3. You could conceivably look in the filesystem (or even on the web) to
check which names/URLs are valid... but I think this could be a bad
idea because the program's behavior become non-deterministic. It might
confuse users.

-param

PS: I've never encountered this problem myself, so this could all be wrong.
Jul 18 '05 #2
cl****@lairds.com (Cameron Laird) writes:
I'm looking for ideas, although their expression in executable
certainly doesn't offend me.

I do text manipulation. As it happens, I'm in a position to
"activate" the obvious URI in
Now is the time for all good men to read http://www.ams.org/
That's nice. End-users "get it", and are happy I render
"http://www.ams.org" as a hyperlink. Most of them eventually
notice the implications for punctuation, that is, that they're
happier when they write
Look at http://bamboo.org !
than
Look at http://bamboo.org!

The design breaks down more annoyingly by the time we get to
the "file" scheme, though. How do the rest of you handle this?
Do you begin to make end-users quote, as in
The secret is in "file:\My Download Folder\dont_look.txt".
? Is there some other obvious approach? I am confident that
requiring
It is on my drive as file:\Program%20Files\Perl\odysseus.exe
is NOT practical with my clients.


Can't you get them to write <URL:http://bamboo.org> (or, alternatively
<http://bamboo.org> which, although not backed up by a RFC, also ought to do
the job and is less to type and to remember).

Apart from making escaping superfuous, this should also solve all your
punctuation and linebreak problems robustly. '<','>' can't occur in URIs so
matching '<http:|file:|www\..*?>.' or so (and then kicking out '\n\s.*') ought
to work, no?

'as
Jul 18 '05 #3
Alexander Schmolck <a.********@gmx.net> schreef:
Can't you get them to write <URL:http://bamboo.org> (or, alternatively
<http://bamboo.org> which, although not backed up by a RFC, also ought
to do the job and is less to type and to remember).

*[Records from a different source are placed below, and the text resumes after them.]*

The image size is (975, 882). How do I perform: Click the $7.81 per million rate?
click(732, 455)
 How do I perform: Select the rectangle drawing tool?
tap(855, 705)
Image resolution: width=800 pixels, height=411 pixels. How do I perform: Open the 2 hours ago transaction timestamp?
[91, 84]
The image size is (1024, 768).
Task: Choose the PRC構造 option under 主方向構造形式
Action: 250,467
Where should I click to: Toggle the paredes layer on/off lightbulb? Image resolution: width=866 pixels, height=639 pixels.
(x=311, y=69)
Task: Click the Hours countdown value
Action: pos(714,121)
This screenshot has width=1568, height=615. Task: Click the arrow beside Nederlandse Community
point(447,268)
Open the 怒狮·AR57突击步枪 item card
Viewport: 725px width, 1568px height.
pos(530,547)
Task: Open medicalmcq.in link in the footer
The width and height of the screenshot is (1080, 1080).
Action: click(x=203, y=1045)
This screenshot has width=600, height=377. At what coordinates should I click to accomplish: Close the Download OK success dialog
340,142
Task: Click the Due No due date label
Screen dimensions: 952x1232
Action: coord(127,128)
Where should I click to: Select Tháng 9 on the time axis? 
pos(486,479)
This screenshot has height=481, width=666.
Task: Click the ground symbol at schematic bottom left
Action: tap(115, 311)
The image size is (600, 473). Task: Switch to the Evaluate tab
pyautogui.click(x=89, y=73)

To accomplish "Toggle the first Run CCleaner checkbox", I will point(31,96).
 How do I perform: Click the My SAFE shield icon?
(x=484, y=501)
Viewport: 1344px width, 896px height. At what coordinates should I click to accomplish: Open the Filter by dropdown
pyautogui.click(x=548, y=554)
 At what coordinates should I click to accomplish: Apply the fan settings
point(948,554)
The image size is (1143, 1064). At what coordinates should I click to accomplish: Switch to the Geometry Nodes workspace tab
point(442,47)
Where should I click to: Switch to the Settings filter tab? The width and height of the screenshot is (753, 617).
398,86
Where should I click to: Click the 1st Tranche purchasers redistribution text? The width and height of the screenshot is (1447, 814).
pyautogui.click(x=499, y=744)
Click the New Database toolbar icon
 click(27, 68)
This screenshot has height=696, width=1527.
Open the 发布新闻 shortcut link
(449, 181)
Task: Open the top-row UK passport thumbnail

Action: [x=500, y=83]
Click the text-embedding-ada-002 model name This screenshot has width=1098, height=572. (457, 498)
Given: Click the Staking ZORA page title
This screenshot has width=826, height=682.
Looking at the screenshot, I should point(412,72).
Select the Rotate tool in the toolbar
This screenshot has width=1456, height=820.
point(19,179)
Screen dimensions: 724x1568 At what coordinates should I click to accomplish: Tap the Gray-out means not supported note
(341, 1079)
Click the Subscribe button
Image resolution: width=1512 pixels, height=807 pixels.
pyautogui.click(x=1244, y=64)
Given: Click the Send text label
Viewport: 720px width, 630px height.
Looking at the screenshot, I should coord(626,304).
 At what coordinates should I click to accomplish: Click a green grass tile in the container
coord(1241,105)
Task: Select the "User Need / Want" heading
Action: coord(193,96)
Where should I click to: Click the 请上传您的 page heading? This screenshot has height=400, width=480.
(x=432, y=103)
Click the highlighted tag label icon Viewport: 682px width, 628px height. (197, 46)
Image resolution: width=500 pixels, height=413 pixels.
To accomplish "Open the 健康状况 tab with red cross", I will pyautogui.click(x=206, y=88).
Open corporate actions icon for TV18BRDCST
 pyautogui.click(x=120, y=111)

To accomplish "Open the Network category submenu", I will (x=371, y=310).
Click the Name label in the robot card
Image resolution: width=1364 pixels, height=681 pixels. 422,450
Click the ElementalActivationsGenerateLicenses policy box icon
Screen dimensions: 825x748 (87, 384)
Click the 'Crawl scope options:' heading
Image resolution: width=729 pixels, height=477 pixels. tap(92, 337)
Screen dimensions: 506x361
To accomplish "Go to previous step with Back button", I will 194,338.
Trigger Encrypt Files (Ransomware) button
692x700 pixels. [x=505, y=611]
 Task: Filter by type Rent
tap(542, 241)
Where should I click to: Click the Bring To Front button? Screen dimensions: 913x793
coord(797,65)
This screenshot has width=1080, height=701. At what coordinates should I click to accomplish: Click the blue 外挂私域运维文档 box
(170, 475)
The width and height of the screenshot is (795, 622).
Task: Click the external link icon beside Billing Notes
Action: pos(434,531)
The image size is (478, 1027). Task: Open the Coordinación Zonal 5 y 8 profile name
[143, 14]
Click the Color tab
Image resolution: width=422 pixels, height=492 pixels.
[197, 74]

Recent URI RFCs say <...> is more common than <URL:...>.

--
JanC

"Be strict when sending and tolerant when receiving."
RFC 1958 - Architectural Principles of the Internet - section 3.9
Jul 18 '05 #4
If I understand your question correctly, you're looking for a way to
guess what part of an English sentence is a URL. The problem you're
facing is trailing punctuation characters.

Ie, these are good:
Look at http://bamboo.org !
It is on my drive as file:\Program%20Files\Perl\odysseus.exe
And these are bad:
Look at http://bamboo.org!
The secret is in "file:\My Download Folder\dont_look.txt".

If you want to make life as easy as possible for your authors, you
need some good heuristics. You need to guess where the URL starts and
ends. My terminal emulator (SecureCRT) does a pretty good job of this.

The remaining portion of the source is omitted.